**What you are asked to do**
Rewrite all of the rows below, including their requests, and shift every coordinate in the answers by adding -123 to each number. Leave the requests unchanged and the pictures out.

--*--

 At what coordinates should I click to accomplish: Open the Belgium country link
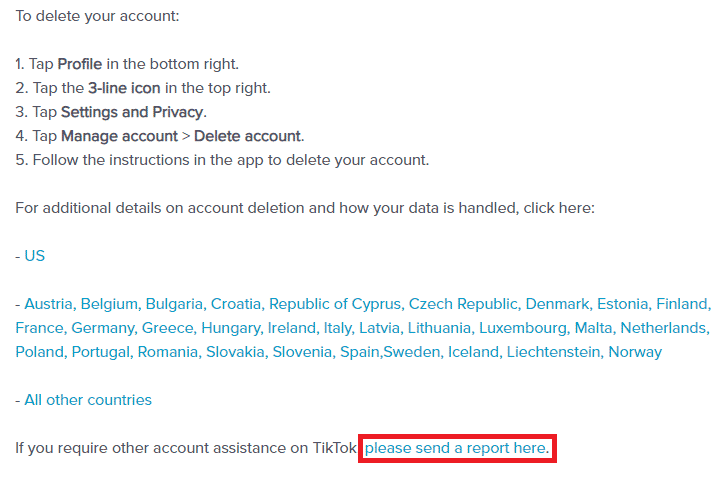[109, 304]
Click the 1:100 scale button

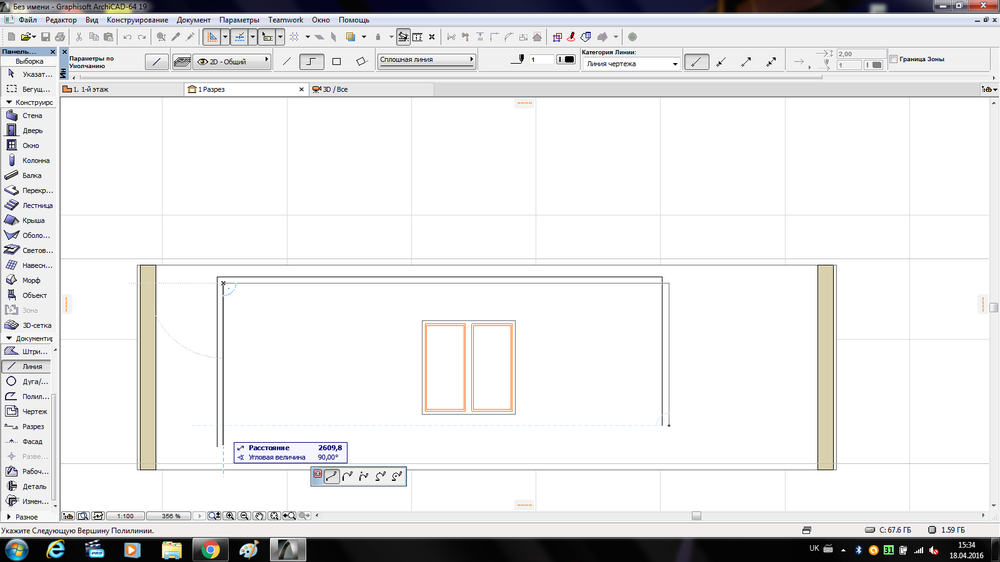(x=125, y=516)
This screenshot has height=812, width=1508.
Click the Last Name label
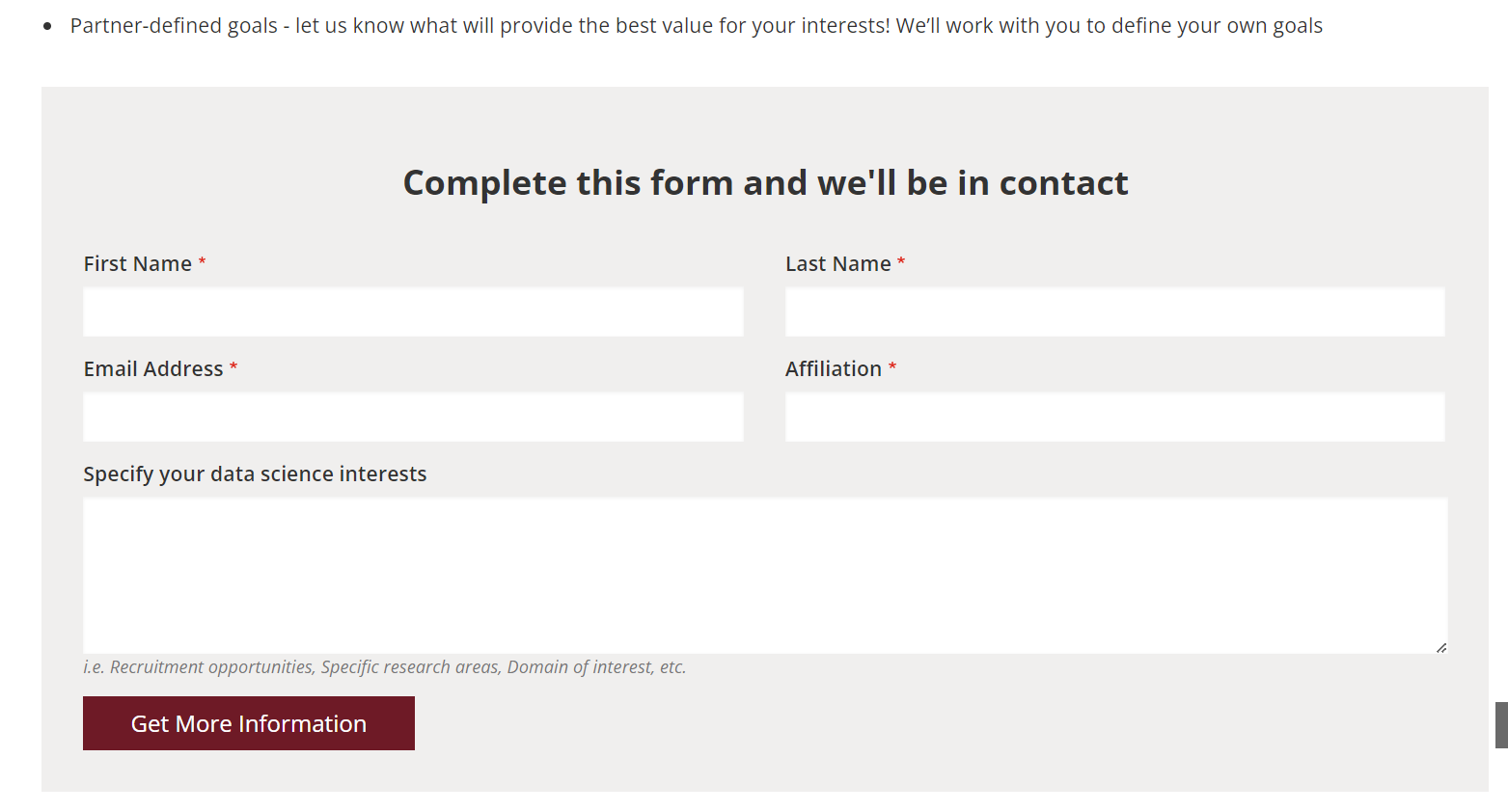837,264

--*--

**Complete output**
 At what coordinates should I click to accomplish: Open the Belgium country link
[-14, 181]
Click the 1:100 scale button

(x=2, y=393)
This screenshot has height=812, width=1508.
Click the Last Name label
714,141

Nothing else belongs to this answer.